Every year, the Venezuelan water insecurity increases, the most dangerous part is just the Paira Peninsula, a long strip of land that borders the great gulf of pair, in which lies the island of Trinidad. The peninsula is a sort of no man's land, no roads and equipped ports, and difficult to control, from here on long wooden canoes around 10:00 to 12:00 m and also equipped with three powerful fuoribordo, partono i pirati che intercettano le barche da diporto dirette a Trinidad o provenienti da Margherita e dalle Testigos.
Le piroghe hanno un’autonomia di circa ottanta miglia, quindi si ritiene generalmente, che si possa essere al sicuro ad almeno quaranta miglia dalla costa, ma recentemente una barca a vela, il “Tifon” è stata assaltata nella rotta fra Trinidad e Grenada a poco più di quaranta miglia dalla costa.
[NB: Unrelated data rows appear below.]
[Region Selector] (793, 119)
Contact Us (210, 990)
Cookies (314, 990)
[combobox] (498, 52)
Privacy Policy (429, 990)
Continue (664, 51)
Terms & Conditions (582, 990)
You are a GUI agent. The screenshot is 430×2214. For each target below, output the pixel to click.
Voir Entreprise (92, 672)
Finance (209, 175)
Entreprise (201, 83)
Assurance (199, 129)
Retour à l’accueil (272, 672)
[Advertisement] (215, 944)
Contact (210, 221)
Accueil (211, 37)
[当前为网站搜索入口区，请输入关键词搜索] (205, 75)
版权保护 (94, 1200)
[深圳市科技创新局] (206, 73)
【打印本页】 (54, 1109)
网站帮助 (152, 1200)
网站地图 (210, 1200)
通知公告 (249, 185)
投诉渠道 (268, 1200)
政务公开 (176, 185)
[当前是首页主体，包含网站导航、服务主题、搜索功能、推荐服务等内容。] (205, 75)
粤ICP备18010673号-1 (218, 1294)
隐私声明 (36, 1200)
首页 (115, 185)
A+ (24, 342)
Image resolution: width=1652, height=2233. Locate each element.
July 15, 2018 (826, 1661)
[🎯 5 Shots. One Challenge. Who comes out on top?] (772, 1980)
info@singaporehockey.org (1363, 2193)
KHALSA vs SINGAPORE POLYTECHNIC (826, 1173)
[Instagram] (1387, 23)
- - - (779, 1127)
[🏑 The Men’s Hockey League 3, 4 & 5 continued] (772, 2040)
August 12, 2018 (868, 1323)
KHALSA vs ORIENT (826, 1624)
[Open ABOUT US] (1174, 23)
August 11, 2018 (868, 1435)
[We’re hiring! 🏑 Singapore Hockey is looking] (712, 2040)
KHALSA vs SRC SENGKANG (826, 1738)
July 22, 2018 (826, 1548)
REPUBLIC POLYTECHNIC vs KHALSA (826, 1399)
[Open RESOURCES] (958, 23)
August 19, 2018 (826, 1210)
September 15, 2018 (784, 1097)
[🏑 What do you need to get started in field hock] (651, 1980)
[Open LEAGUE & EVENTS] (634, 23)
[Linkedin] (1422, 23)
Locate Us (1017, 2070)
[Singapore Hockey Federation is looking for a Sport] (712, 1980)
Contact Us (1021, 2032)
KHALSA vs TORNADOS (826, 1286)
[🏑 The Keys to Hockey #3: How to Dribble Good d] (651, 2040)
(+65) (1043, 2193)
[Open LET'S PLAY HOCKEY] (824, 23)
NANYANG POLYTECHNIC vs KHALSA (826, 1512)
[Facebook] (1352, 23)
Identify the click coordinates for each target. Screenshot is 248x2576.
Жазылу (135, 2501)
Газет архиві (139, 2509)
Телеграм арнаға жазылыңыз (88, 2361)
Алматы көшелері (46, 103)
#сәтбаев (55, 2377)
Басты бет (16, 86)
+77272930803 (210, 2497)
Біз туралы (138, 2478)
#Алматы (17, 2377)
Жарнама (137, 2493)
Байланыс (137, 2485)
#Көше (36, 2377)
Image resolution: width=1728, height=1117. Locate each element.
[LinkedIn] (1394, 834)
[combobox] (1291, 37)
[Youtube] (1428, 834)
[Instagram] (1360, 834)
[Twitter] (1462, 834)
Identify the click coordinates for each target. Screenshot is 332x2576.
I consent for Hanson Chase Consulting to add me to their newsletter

Non tutti gli attacchi sono fortunatamente sanguinosi, gli equipaggi delle barche che sono assaltate vicino all’isola di Margherita, generalmente non subiscono violenza, se si esclude l’essere legati and unable to see with tape over his eyes, the pirates simply steal everything, absolutely everything, including clothing and food supplies!
It seems that these attacks are carried on a pole to blow Testigos (considered safe) warns that when a boat sails interesting.
The attack on the "Spirit of Cologne" I find it particularly cruel, not only for killing the skipper, but also for leaving a woman alone on a boat with no radio or motor, drifting , desperate and shocked with her partner next to corpse!